## WHAT IS REQUIRED
Edit the material from its start down through the line containing "pyautogui.click(x=1485, y=24)" by changing "smiley" to "emoji", keeping every other part the same.

(Data on locating visible targets)
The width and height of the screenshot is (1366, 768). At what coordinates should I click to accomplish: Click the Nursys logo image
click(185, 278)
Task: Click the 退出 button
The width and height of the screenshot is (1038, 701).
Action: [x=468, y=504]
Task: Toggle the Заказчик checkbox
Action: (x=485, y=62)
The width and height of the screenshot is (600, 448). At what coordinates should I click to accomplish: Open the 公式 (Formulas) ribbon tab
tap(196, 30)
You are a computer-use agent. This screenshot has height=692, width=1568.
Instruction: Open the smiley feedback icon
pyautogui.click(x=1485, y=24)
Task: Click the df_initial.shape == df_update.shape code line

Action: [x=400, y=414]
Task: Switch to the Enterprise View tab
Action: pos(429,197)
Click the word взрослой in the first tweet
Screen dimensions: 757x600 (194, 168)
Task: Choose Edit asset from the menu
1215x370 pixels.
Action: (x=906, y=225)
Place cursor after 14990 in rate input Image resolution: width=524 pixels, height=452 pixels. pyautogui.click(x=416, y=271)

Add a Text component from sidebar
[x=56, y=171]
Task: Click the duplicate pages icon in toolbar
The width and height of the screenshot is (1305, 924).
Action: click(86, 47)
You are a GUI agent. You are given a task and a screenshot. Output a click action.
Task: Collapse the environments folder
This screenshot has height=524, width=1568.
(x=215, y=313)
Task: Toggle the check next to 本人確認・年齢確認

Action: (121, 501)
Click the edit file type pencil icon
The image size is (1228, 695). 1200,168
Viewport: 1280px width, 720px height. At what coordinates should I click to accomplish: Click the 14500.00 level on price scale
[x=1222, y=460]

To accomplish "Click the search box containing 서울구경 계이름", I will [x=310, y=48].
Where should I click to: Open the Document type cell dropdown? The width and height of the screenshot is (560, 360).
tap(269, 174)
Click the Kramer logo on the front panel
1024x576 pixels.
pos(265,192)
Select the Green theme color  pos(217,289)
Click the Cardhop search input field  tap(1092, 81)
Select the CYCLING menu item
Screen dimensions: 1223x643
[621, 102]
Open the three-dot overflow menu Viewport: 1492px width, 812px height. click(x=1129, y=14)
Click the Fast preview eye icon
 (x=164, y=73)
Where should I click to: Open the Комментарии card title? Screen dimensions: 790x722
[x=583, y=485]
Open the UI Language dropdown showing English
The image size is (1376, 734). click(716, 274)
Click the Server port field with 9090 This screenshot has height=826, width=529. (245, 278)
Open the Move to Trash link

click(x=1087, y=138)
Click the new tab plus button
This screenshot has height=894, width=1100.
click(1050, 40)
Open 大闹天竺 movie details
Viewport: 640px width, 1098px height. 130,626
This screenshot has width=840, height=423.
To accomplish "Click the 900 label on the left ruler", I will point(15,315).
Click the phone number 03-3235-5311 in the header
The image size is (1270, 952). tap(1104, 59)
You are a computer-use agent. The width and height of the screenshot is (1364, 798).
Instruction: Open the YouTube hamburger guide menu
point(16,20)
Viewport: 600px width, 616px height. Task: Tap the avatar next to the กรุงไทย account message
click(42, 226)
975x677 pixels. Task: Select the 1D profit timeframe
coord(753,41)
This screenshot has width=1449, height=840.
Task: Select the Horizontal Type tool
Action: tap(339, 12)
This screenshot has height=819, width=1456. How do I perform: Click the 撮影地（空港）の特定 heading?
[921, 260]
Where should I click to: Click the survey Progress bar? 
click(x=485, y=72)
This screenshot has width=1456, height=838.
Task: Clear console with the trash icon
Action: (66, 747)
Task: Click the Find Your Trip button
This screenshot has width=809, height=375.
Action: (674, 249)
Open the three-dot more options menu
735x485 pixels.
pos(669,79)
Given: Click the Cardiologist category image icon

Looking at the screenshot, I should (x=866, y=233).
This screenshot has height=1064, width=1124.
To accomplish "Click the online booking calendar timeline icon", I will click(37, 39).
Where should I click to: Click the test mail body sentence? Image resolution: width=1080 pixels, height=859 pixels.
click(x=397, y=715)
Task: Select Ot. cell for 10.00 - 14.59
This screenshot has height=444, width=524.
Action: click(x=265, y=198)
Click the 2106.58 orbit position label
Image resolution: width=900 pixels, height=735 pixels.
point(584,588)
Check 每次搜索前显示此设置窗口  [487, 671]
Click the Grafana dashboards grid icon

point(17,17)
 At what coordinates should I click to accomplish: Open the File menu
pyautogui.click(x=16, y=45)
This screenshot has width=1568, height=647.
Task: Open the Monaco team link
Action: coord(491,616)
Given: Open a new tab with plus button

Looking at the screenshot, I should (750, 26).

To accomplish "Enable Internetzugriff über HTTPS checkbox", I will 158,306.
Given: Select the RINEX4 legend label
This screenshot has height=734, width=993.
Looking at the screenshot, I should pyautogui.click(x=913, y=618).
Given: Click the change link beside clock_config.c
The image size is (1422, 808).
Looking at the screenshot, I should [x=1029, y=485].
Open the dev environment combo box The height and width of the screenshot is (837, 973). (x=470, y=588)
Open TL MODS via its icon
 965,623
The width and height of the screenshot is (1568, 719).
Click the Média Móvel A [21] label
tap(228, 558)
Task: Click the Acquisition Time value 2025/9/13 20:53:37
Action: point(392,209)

## TASK RESULT
The width and height of the screenshot is (1366, 768). At what coordinates should I click to accomplish: Click the Nursys logo image
click(185, 278)
Task: Click the 退出 button
The width and height of the screenshot is (1038, 701).
Action: [x=468, y=504]
Task: Toggle the Заказчик checkbox
Action: (x=485, y=62)
The width and height of the screenshot is (600, 448). At what coordinates should I click to accomplish: Open the 公式 (Formulas) ribbon tab
tap(196, 30)
You are a computer-use agent. This screenshot has height=692, width=1568.
Instruction: Open the emoji feedback icon
pyautogui.click(x=1485, y=24)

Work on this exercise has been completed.